Patriotism is no longer the last refuge of scoundrels, as Dr. Johnson observed. The last refuge now is an odd strain of racism.
The election of the first black president was supposed to end all that. Barack Obama campaigned on bringing about a “post-racial” society. Mr. Obama’s attorney general, Eric Holder Jr., demonstrates how this is an administration that just can’t get beyond race, even when nearly everyone else is trying to.
Speaking at Al Sharpton’s National Action Network on Wednesday, Mr. Holder complained about his treatment in a congressional hearing at the hands of Rep. Louie Gohmert. Mr. Gohmert, Texas Republican, had chided the Justice Department for its failure to turn over documents to congressional investigators, observing that the attorney general acted like it was “not a big deal” to be held in contempt of Congress.
That irritated Mr. Holder no end. The Obama administration had made “significant strides and lasting reforms” over the past five years, Mr. Holder replied, “even in the face … of unprecedented, unwarranted, ugly adversity.”
” … What attorney general has ever had to deal with that kind of treatment?” He went on: “What president has ever had to deal with that kind of treatment?” The implication was that all criticism of the administration is racist.
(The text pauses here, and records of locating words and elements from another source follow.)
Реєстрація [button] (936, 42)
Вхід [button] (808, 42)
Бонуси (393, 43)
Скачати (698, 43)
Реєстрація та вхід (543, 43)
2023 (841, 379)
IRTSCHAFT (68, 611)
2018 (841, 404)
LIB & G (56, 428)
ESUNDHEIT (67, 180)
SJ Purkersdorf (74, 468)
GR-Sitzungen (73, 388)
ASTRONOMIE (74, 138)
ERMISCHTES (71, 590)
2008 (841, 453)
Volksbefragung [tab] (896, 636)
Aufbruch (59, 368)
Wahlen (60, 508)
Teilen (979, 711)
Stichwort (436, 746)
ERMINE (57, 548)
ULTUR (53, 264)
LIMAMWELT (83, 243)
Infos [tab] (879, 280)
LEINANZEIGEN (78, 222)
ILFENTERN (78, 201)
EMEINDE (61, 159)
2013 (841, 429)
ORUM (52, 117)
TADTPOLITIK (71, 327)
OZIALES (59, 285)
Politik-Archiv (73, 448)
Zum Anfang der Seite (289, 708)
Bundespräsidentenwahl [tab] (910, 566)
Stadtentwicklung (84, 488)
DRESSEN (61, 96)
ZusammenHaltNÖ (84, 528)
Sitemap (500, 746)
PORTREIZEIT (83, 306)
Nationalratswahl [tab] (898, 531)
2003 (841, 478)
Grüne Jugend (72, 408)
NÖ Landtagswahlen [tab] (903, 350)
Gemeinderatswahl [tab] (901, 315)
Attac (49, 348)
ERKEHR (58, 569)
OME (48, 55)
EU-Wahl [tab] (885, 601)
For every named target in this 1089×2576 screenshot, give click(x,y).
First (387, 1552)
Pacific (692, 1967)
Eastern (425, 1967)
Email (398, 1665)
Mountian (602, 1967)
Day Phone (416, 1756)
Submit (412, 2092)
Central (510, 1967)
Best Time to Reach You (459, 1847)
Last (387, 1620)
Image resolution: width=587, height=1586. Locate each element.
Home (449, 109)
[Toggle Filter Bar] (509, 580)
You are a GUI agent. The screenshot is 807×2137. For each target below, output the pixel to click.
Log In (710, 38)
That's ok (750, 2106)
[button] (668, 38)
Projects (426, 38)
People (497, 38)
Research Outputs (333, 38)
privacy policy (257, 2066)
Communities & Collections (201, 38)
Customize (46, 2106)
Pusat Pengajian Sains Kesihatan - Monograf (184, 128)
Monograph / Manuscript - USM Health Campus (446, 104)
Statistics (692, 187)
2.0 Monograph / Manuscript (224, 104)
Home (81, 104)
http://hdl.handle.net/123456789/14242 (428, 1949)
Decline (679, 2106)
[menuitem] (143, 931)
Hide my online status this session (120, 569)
Earlier presidents and their attorneys general could tell Mr. Holder a lot about “unprecedented and unwarranted adversity.” Critics on the left were so outraged by George W. Bush that the term “Bush Derangement Syndrome” was coined to describe their hysteria. Democrats gave “that kind of treatment” to Bush administration Attorney General Alberto Gonzales. Sen. Harry Reid demanded Mr. Gonzales’ resignation when he fired eight U.S. attorneys in 2006. Many of those same Democrats had stood by silently in 1993 while President Clinton’s attorney general, Janet Reno, fired 93 U.S. attorneys at one fell swoop. Mr. Bush didn’t accuse Mr. Reid of racism because his attorney general was a Hispanic. Several towns in liberal Vermont threatened to arrest Mr. Bush and Dick Cheney for “crimes against our Constitution.”
On what should have been a festive occasion Tuesday, baseball great Hank Aaron sullied the 40th anniversary of his breaking of Babe Ruth’s career home-run record with racial politics. Now 80, the Atlanta Braves slugger conceded that race relations had improved since the days when a few baseball bigots didn’t want to see a black man eclipse the Babe — but in Mr. Aaron’s view, the times hadn’t improved much. Mr. Aaron likened Republican opponents of the president to Klansmen, except “back then they had hoods. Now they have neckties and starched shirts.”
“Sure this country has a black president,” Mr. Aaron told USA Today, “but … President Obama is left with his foot stuck in the mud from all the Republicans with the way he’s treated.” Mr. Aaron should read a little history. All presidents get roughed up from time to time. It’s as American as a grand slam home run.
Hammerin’ Hank’s homers were legitimate and free of steroids. His record-breaking achievement is respected by all, even if it’s politically incorrect (racist?) to point out that he had 3,965 more at-bats than the Babe. Hank Aaron’s respect was earned, and that’s a lesson lost on the president and his attorney general.